Western society has evolved over the last decades, but one fundamental principle that has undoubtedly occurred is that the movement strategies that we utilise today to run, lift, jump, and play are not the same as our predecessors on this earth. Our lifestyles no longer place the same physical demands on our bodies that were required in the past to survive and succeed on this planet, and which optimised our movement strategies and patterns. Our jobs and what we do at work has changed. Our leisure activities have changed. Our lifestyles and food habits have changed. All these factors and more have affected the way we move and the strategies we utilize to perform higher level activities such as running.
Therefore, it is no longer the case where one can just get out there and move. We must first establish if a person’s movement is fundamentally sound because it can no longer be assumed as a birthright for every human being. One could call it our ‘license’ to exercise and play. After scoring poorly on my functional testing, especially squatting, hurdle stepping, and inline lunging, my ‘license’ to run was revoked; I had failed the primitive movement pattern testing and was set up for injury. Unfortunately, I knew this already – I had been injured.
So how can we prevent these injuries?
The most helpful tools that I found were the Functional Movement Screen (FMS) and the Selective Functional Movement Assessment (SFMA). The FMS is being utilised by healthcare professionals and athletic trainers worldwide to aid in the prevention of time-loss related injuries in athletes at all levels of competition. The SFMA is a detailed assessment for healthcare professionals who want to implement a movement-based approach to identifying movement deficits and treating injuries. This screen and assessment are utilised by organisations such as professional sports teams and the Navy SEALS.
The FMS and SFMA were necessary to explain how I got to the injury stage. Similar injuries, can be created differently. For example, even though I presented with a similar signs and symptoms to many others, when put through functional movement testing, we all moved completely differently. Each had his or her respective strengths and weaknesses, but the common thread was that everyone scored below the threshold that increased the probability of suffering a time loss injury.
For me, it was therefore about developing a program that emphasised both hip and gluteal strength and the improvement of my primitive movement patterns. In theory, this in turn would improve my functional mobility and stability with higher level activities such as running.

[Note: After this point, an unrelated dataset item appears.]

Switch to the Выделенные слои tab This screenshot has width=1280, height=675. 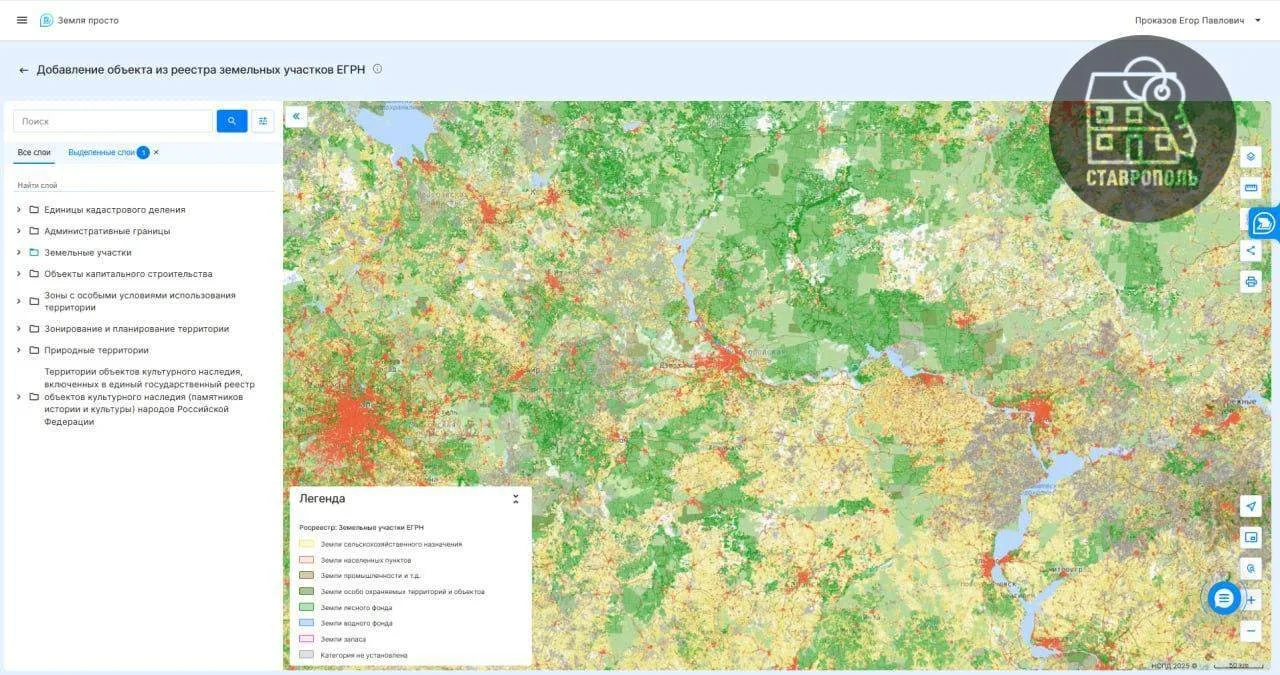tap(101, 152)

Utilising these tools, I was able to identify some of my weaknesses and address them using a ‘neuro-developmental’ approach to my injuries. I was able to ‘clean up’ and improve the technique and motor strategy of my squat, lunge, straight leg raise, and push up. Correction of my movement patterns, combined with hip strength work, helped me to get back running pain-free for the last few years. It is an ongoing and lifelong process, like training for a marathon. I still present with some movement deficits, especially with squatting (similar to most Westerners) but at least now I have a guide to prevent and treat any injuries that plagued me during my first few years of running.